Records from a dataset
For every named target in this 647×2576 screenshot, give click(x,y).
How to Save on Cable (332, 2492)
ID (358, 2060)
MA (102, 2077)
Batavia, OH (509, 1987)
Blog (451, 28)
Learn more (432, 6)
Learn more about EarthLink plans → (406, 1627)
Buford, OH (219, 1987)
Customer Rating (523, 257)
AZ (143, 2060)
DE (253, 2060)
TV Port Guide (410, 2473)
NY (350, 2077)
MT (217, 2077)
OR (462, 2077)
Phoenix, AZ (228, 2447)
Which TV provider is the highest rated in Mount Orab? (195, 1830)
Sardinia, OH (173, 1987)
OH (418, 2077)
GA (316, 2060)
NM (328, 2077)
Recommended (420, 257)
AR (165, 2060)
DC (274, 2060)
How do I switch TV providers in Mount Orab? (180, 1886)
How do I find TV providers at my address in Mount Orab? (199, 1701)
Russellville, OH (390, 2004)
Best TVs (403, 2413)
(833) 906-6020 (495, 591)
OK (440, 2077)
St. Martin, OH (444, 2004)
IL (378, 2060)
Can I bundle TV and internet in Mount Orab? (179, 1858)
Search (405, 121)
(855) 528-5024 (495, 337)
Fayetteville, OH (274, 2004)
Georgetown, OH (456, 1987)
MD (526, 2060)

### EXERCISE BRIEF
Only lines containing the word "Mount" should appear in the answer, and every such line from the records above must be there.

### TASK SOLUTION
Which TV provider is the highest rated in Mount Orab? (195, 1830)
How do I switch TV providers in Mount Orab? (180, 1886)
How do I find TV providers at my address in Mount Orab? (199, 1701)
Can I bundle TV and internet in Mount Orab? (179, 1858)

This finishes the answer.